In general all traffic is send via TRUNKS and VLAN’s between switches and between switches and servers/the firewall.
There are situations where traffic arriving from the firewall is send to the 10G-switch and from there send directly to a server having a 10G-connection but also to an other switch or endpoint with a lower connection speed.
In a non-vlan situation ‘xon-xoff’ kind of could help to stop package overrun, however in the described situation, that simple flow control mechanism is not adequate!!?
(the traffic is send via a vlan end ending on some end equipment)
So, my question is, how to configure switches in particular the CRS317 in such a way that not more vlan related packages are send to the next switch / the endpoint than the next switch or the end point can handle?
Of course buffer over run in one of the switches or end device should not happen
not on VLAN-level and not on physical-connection (trunk) level.

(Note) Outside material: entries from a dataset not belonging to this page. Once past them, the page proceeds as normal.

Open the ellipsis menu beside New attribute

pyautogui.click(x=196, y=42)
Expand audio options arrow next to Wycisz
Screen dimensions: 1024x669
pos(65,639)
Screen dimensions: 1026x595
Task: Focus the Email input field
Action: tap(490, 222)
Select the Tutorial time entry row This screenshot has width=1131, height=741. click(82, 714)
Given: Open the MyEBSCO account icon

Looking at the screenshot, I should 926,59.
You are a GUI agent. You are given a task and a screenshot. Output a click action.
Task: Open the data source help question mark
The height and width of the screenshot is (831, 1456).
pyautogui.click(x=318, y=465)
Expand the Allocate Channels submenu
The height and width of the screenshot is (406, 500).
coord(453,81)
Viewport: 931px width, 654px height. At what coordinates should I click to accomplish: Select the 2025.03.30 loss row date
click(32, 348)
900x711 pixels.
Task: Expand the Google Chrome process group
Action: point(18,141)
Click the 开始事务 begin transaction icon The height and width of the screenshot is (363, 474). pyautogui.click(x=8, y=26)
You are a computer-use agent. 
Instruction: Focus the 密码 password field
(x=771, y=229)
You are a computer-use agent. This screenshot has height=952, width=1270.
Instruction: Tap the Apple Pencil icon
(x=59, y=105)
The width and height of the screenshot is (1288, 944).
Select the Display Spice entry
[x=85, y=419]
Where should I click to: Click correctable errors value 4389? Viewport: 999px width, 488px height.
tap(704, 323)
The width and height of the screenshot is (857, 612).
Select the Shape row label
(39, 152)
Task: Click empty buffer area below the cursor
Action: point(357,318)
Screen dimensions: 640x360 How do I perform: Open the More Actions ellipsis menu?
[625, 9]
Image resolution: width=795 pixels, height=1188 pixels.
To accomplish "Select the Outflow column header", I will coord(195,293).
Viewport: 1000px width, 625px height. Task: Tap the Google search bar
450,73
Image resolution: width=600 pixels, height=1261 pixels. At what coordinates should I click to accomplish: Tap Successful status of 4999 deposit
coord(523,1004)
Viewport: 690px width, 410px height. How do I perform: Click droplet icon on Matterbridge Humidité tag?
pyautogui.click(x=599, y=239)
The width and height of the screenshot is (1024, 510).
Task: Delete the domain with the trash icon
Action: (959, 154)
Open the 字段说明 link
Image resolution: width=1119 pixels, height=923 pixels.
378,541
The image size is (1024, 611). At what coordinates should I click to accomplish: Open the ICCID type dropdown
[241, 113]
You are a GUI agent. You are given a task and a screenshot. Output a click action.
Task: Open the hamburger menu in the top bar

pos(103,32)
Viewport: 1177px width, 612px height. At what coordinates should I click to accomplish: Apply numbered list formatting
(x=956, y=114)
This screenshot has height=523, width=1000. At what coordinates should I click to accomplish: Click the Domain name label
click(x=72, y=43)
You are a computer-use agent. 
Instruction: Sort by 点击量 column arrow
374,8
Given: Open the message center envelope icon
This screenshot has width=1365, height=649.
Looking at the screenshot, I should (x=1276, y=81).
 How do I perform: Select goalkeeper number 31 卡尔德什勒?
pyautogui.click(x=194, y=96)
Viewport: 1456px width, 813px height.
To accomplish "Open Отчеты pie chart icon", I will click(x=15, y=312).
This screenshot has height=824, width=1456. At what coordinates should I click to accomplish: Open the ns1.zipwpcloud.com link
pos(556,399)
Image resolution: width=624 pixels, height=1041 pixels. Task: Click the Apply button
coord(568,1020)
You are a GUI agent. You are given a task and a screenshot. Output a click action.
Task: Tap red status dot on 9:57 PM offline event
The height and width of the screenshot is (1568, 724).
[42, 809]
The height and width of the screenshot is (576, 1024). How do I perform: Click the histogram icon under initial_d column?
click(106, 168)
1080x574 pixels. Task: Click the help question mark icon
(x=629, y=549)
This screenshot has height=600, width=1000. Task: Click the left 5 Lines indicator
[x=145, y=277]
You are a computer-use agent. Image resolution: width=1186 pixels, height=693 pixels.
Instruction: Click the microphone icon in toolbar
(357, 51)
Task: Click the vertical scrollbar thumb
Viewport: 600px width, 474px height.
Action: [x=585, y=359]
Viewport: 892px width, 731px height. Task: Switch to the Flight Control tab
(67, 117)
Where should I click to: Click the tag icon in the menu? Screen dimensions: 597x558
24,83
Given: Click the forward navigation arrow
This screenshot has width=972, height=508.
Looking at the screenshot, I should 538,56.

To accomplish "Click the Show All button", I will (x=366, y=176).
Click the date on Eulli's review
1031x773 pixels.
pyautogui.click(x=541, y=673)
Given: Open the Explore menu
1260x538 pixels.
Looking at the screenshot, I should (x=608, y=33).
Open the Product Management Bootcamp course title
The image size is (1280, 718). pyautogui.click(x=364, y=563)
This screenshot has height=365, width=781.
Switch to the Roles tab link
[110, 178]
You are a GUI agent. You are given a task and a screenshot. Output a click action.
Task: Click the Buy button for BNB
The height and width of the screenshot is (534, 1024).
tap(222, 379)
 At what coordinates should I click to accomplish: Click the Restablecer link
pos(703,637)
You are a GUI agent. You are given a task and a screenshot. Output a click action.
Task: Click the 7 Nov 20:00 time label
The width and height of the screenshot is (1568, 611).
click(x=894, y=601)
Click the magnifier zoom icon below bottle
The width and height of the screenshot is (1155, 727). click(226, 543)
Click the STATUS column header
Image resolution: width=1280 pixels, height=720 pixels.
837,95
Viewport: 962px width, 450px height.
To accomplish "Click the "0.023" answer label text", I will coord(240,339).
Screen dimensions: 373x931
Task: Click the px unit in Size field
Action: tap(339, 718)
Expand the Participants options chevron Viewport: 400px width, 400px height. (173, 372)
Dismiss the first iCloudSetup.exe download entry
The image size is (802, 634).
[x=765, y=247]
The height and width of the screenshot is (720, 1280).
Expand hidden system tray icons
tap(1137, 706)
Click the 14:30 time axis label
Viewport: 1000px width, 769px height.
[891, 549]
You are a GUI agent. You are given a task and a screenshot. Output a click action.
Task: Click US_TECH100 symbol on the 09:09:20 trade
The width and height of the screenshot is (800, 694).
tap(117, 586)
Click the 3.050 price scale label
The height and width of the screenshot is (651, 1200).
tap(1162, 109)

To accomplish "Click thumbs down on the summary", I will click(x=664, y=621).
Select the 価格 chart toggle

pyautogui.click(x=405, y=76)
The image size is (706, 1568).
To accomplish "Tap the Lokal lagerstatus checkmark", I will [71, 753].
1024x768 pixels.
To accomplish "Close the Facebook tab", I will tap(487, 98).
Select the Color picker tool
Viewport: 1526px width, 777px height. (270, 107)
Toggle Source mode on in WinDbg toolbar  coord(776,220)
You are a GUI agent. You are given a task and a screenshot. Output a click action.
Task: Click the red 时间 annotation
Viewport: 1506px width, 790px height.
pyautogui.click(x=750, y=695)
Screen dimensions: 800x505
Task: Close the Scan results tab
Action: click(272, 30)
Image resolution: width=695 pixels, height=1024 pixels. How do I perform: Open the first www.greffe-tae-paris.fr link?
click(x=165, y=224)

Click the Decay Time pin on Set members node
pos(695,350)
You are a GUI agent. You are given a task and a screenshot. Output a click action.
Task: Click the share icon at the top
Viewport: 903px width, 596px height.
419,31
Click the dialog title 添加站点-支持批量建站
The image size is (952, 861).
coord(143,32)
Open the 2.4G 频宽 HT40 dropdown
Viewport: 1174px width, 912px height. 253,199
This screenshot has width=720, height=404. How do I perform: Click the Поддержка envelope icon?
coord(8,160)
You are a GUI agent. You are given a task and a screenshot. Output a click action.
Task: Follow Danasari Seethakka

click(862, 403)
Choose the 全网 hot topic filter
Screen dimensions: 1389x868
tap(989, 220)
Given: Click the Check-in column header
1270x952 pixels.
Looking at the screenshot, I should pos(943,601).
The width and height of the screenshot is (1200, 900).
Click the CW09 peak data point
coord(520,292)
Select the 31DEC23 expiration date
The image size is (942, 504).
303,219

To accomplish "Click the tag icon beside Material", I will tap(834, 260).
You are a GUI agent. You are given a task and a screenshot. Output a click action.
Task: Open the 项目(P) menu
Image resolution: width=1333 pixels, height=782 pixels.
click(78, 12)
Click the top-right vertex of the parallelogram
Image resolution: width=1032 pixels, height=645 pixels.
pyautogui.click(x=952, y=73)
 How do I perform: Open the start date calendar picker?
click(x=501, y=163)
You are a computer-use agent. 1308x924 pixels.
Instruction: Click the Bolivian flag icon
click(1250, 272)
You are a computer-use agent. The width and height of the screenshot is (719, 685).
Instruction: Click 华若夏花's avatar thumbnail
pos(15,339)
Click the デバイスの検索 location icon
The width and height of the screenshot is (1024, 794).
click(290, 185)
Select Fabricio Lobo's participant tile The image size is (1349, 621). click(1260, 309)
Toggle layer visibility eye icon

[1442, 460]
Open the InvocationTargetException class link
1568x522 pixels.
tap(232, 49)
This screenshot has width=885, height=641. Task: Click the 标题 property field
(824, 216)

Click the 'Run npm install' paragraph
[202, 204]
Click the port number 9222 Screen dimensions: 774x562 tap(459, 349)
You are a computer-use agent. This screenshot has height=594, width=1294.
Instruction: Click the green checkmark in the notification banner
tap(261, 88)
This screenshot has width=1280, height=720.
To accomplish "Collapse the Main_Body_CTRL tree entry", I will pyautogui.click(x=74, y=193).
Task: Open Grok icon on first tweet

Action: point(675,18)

(this question is NOT about traffic prioritization!!)
Of course traffic towards 10G-devices should not be stopped by .e.g. 1G-devices as well
(I hope that is possible as well)
I know there is a protocol to control vlan related data streams, however how to define that in router-os, not idea! That will probably fix part but not all of the described issues.
So info on how to handle this kind traffic best, is highly appriciated!
The only available mechanisms between xon-xoff (too coarse) and application level accommodation to available bandwidth (unable to predict bursts of competing traffic) is traffic policing on ingress (more selective but not the way you need, and only some switches can do that. “Policing” means “dropping what does not fit” here so also not what you expect.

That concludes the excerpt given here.